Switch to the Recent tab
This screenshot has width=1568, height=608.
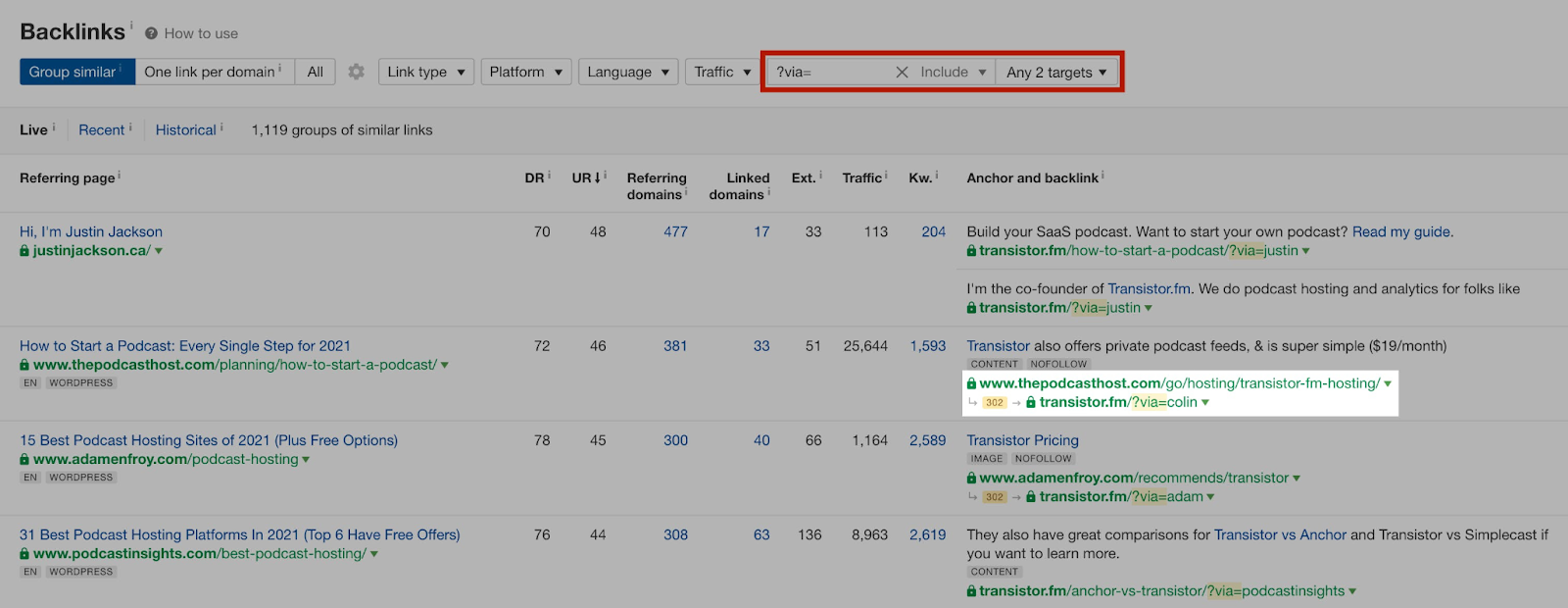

--

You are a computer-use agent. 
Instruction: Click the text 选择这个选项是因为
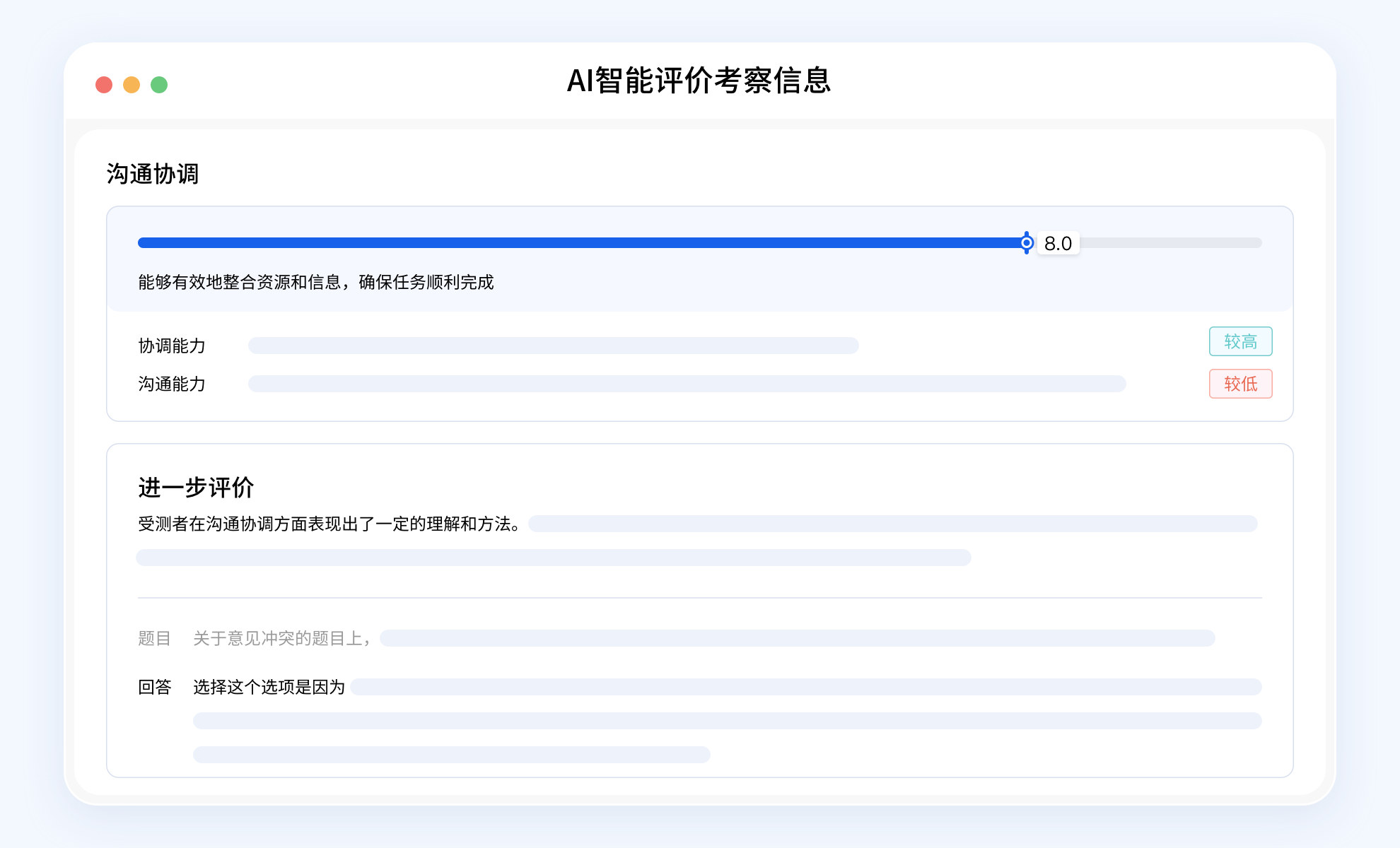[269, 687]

---

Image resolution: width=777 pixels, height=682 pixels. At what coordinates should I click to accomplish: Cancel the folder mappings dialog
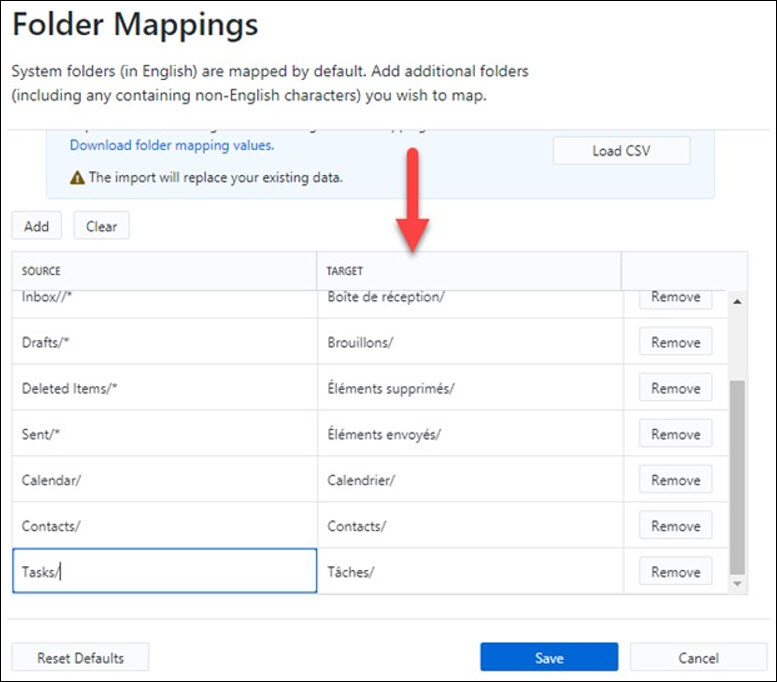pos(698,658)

Instructions to follow: What are the lines above, starting at the one with "Switch to the Recent tab" and ending at the one with "This screenshot has width=1568, height=608."? Give them again exactly, and only them.

Result of the task:
Switch to the Recent tab
This screenshot has width=1568, height=608.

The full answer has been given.